Copy exactly the lines of the material below that run from the one containing "You are a computer-use agent. 1288x924" through the one containing "Task: Open the Help document icon". Copy no other lines.
###
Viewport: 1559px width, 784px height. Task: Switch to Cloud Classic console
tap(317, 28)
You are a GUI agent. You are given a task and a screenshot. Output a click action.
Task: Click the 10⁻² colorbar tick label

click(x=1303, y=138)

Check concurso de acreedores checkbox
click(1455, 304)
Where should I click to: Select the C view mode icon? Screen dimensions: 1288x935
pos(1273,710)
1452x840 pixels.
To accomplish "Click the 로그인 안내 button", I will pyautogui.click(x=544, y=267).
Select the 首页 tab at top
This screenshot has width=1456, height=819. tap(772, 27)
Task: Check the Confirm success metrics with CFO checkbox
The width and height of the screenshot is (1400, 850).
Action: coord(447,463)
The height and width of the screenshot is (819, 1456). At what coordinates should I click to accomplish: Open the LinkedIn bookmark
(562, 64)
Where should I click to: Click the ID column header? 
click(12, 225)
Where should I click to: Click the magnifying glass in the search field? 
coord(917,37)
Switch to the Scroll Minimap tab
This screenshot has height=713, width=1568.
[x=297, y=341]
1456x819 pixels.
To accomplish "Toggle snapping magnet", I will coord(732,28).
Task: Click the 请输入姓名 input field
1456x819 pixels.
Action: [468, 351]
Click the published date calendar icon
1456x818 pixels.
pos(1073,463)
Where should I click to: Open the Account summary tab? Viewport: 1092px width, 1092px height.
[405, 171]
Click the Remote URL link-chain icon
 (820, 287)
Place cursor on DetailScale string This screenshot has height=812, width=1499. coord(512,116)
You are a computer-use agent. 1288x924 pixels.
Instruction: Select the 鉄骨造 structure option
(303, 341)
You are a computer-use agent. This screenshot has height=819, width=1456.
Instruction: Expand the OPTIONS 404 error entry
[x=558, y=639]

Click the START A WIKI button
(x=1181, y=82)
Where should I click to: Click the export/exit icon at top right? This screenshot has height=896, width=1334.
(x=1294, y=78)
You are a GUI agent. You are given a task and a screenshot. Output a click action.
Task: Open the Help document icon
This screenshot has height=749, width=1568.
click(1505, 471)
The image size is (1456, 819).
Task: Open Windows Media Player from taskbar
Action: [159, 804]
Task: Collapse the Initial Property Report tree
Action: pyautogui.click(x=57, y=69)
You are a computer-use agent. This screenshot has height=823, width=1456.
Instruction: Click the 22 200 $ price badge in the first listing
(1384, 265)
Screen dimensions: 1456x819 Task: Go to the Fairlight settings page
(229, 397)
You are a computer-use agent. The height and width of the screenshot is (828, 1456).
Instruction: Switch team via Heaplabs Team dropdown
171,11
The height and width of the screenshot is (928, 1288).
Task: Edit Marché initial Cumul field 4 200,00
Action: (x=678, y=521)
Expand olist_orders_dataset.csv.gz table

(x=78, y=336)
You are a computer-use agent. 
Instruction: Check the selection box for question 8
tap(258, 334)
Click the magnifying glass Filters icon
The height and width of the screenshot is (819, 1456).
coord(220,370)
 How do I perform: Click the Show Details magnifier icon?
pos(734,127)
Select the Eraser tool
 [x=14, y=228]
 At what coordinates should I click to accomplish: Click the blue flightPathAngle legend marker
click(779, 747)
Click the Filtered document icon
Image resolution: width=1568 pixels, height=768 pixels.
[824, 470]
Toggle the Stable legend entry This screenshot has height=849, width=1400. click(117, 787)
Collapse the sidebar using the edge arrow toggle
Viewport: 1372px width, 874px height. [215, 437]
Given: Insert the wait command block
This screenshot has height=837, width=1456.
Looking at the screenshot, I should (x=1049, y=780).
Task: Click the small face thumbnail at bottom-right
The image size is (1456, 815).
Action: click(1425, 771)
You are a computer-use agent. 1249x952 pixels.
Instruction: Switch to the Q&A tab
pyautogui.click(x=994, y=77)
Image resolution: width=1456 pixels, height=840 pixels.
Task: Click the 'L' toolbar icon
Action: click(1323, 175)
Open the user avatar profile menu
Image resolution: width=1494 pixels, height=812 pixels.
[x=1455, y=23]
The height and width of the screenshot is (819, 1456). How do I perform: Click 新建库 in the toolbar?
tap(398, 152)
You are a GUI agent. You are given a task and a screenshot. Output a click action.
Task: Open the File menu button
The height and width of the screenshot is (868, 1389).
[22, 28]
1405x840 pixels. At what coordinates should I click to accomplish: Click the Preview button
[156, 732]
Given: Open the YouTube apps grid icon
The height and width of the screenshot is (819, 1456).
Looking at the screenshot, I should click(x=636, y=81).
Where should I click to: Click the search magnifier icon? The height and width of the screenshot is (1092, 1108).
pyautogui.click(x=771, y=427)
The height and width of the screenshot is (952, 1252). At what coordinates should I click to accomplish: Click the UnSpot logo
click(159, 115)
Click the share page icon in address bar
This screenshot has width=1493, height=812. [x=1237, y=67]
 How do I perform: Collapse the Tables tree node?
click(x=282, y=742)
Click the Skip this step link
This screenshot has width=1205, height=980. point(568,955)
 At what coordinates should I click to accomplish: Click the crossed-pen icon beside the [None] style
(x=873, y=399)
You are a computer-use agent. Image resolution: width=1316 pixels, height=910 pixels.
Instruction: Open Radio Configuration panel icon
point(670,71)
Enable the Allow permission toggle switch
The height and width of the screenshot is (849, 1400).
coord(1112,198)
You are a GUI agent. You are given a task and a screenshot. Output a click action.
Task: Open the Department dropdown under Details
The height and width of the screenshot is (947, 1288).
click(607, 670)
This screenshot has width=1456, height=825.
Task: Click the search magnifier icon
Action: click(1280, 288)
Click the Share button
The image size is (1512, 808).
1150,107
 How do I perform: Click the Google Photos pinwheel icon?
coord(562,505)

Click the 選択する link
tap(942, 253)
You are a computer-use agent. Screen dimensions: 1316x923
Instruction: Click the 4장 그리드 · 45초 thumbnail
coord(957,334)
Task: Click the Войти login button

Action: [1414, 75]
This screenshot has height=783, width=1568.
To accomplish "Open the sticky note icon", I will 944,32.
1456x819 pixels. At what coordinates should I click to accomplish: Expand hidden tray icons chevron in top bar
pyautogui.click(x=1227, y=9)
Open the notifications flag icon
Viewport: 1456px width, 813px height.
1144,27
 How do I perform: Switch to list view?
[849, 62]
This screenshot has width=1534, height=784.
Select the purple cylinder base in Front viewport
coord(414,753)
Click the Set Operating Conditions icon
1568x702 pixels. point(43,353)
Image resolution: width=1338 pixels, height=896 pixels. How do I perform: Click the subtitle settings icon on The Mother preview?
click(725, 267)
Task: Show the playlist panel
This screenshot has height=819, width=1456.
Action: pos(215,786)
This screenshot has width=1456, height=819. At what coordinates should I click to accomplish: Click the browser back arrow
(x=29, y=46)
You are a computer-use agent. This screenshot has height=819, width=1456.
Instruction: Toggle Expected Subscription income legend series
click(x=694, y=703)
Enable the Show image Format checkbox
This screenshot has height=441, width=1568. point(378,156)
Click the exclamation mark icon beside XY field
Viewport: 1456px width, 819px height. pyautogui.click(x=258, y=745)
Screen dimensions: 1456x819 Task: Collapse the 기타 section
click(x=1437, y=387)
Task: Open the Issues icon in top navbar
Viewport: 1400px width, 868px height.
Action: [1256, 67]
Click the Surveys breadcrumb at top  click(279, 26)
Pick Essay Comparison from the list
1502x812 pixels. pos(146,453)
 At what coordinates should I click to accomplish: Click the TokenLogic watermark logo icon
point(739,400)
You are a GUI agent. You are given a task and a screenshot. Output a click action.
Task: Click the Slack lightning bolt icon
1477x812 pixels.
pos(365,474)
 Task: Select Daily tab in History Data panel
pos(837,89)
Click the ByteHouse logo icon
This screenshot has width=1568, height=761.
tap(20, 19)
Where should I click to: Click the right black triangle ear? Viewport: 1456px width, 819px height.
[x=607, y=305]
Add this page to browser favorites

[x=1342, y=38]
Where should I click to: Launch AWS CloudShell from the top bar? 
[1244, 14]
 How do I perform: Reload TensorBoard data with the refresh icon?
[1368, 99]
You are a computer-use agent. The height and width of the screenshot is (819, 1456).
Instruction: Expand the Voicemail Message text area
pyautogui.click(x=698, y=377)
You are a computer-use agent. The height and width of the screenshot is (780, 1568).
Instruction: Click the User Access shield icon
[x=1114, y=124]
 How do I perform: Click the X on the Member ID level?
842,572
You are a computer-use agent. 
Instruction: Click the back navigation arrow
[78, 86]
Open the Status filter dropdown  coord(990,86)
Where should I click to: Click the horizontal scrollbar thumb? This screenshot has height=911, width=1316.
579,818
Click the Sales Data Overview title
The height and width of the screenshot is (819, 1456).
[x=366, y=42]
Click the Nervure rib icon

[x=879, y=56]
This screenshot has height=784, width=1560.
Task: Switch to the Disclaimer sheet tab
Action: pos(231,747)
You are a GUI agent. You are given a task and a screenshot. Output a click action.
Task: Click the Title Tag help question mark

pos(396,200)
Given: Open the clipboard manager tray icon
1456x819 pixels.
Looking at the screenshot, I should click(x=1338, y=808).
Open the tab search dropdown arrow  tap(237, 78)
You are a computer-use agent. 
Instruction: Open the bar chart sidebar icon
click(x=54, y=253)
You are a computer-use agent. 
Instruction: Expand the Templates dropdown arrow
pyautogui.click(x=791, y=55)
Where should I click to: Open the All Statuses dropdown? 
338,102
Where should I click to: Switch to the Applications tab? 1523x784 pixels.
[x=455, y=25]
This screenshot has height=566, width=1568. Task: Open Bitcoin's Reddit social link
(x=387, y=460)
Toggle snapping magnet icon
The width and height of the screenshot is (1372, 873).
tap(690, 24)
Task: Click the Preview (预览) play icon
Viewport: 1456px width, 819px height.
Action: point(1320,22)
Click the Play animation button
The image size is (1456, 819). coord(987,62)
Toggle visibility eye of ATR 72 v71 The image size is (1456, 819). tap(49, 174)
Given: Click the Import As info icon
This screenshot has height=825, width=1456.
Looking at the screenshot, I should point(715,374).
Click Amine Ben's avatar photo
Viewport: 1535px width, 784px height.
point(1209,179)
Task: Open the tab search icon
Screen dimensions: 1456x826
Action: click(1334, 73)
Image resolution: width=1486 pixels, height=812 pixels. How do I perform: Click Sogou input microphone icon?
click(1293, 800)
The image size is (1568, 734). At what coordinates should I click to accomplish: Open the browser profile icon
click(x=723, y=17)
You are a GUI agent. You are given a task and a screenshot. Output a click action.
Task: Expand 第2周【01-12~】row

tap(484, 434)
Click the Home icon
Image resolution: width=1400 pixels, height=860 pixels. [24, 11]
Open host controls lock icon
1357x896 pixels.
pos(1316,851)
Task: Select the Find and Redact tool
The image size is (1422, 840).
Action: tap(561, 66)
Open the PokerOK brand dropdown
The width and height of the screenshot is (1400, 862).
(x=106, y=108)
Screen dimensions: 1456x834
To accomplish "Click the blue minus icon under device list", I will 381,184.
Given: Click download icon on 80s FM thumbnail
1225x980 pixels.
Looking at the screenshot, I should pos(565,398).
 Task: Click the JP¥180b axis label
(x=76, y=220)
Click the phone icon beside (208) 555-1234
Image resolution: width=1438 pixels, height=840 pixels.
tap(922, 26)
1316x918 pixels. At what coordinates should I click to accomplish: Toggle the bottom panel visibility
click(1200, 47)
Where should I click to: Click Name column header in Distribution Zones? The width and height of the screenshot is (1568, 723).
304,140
###
[YOUR SOLUTION]
You are a computer-use agent. 1288x924 pixels.
Instruction: Select the 鉄骨造 structure option
(303, 341)
You are a computer-use agent. This screenshot has height=819, width=1456.
Instruction: Expand the OPTIONS 404 error entry
[x=558, y=639]

Click the START A WIKI button
(x=1181, y=82)
Where should I click to: Click the export/exit icon at top right? This screenshot has height=896, width=1334.
(x=1294, y=78)
You are a GUI agent. You are given a task and a screenshot. Output a click action.
Task: Open the Help document icon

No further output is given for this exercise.